Wer den Test nicht besteht wird verworfen und damit aussortiert.
Man wirft den kleinen Embryo weg, was bedeutet, dass man ihn
kaltblütig ermordet!!!
Danke, dass sie sich die Zeit genommen haben, diesen Text zu
lesen.
30.03.01 Manfred
Leickel
Sollte die genetische Auslese Praxis werden, würden wir
erleben, wie sehr schnell nicht nur über genetische Defekte,
die es zu vermeiden gälte, geredet würde, sondern wie
sehr bald auch bestimmte Normen definiert würden, denen der
werdende Mensch zu genügen habe. Dies ist für mich eine
Horrorvorstellung.
Unvermeidlich wäre dann auch eine Dikussion über das
Schicksal der Menschen, die trotz genetischer Vollkommenheit
behindert geboren oder durch äußere Umstände
behindert würden.
Wir erleben heute schon, wie die Frage nach moralischer
Verantwortung gestellt wird.

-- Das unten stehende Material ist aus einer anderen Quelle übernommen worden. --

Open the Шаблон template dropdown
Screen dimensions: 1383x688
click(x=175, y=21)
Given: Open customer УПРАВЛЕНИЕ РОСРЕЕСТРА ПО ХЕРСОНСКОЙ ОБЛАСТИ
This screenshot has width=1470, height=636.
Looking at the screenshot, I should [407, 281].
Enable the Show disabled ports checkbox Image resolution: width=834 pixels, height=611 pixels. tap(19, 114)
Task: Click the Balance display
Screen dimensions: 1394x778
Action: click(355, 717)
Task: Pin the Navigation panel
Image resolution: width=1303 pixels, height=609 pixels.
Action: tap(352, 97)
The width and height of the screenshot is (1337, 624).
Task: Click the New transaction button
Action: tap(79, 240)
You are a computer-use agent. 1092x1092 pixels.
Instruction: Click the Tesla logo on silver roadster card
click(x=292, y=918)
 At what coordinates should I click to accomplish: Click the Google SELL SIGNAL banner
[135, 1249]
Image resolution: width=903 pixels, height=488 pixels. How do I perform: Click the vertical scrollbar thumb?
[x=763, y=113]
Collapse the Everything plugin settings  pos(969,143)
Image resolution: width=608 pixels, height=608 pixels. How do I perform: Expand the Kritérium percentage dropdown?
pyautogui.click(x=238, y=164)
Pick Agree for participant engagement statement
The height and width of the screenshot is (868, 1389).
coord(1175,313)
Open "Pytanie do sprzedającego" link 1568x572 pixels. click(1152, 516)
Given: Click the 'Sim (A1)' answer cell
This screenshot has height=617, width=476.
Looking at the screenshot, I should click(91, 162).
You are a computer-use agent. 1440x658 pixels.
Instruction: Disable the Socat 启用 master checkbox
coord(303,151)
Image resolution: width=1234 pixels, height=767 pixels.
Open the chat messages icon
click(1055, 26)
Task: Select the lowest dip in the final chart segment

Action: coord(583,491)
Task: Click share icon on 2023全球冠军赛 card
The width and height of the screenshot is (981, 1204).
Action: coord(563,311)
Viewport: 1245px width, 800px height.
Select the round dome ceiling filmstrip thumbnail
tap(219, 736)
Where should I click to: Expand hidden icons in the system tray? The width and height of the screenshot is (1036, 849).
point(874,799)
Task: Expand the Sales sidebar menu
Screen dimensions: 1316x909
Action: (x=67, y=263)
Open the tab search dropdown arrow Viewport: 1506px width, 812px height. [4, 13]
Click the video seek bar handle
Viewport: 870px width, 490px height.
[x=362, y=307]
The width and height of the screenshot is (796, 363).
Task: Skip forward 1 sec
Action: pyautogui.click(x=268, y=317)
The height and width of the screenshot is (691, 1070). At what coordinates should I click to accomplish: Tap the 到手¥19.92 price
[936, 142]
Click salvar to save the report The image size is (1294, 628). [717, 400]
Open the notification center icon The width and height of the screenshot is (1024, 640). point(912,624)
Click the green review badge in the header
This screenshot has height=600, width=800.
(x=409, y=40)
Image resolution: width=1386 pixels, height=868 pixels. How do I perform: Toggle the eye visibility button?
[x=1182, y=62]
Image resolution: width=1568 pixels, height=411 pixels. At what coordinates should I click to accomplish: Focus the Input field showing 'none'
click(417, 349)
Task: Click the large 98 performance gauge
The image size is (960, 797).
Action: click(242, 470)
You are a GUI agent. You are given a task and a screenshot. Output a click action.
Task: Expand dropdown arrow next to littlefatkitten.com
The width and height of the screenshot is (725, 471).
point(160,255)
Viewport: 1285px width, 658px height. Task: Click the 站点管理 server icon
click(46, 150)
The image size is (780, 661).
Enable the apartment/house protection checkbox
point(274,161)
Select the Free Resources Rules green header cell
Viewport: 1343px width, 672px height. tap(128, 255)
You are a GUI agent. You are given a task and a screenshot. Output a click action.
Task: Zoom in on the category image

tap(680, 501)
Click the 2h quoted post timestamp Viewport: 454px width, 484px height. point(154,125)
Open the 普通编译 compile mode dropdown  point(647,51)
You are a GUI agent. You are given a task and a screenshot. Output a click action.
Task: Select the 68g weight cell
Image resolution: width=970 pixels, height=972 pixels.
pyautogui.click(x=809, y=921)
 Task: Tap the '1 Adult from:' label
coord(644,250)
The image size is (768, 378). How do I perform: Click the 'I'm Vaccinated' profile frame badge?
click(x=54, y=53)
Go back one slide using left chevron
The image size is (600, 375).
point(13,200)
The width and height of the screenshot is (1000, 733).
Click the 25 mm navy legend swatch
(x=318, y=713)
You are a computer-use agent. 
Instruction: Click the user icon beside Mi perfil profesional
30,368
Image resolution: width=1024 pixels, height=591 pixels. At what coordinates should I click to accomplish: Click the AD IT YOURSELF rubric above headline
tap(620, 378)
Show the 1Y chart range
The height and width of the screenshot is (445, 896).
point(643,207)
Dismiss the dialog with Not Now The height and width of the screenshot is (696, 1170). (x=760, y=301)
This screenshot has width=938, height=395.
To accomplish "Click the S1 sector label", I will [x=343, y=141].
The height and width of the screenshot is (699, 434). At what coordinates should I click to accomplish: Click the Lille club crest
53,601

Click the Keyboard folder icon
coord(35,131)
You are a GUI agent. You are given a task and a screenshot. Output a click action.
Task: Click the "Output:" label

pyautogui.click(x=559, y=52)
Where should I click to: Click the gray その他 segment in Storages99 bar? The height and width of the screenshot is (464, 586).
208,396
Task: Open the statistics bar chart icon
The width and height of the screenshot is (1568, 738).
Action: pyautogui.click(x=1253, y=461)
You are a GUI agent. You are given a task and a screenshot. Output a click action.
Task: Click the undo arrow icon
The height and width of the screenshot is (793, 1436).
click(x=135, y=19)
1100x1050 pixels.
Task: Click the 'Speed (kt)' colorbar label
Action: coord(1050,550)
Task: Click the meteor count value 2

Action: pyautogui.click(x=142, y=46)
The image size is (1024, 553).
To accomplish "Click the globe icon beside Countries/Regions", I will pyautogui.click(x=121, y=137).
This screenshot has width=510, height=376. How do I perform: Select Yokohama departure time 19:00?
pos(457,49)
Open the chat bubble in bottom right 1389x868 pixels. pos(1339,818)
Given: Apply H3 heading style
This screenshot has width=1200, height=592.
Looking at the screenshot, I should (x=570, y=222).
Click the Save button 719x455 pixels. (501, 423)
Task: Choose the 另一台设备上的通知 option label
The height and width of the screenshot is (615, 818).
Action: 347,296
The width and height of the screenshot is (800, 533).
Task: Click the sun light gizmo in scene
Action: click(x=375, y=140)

Wir erleben ferner, wie
wirtschaftlicher Druck zu immer mehr Abbau von Lebensqualität
Behinderter führt. Dies ist eine Folge der Wandlung des
Verständnisses vom Menschen als Wert an sich hin zum Menschen
als Objekt der Kosten-Nutzen-Rechnung.
Man würde mit dem Argument, Behinderung müsse in dieser
Zeit nicht mehr sein, noch lauter nach der kostengünstigsten
Lösung rufen als das heute schon der Fall ist. Und es sind
nicht nur rechtsradikale, die sich heute schon die
"kostengünstigste" Lösung vorstellen können. Ich
bekomme einschlägige Bemerkungen oft genug zu hören, wenn
ich mit meinem geistig behinderten Sohn unterwegs bin.
Übrigens: die Behinderung meines Sohnes wäre auch mit
Gentest nicht zu verhindern gewesen.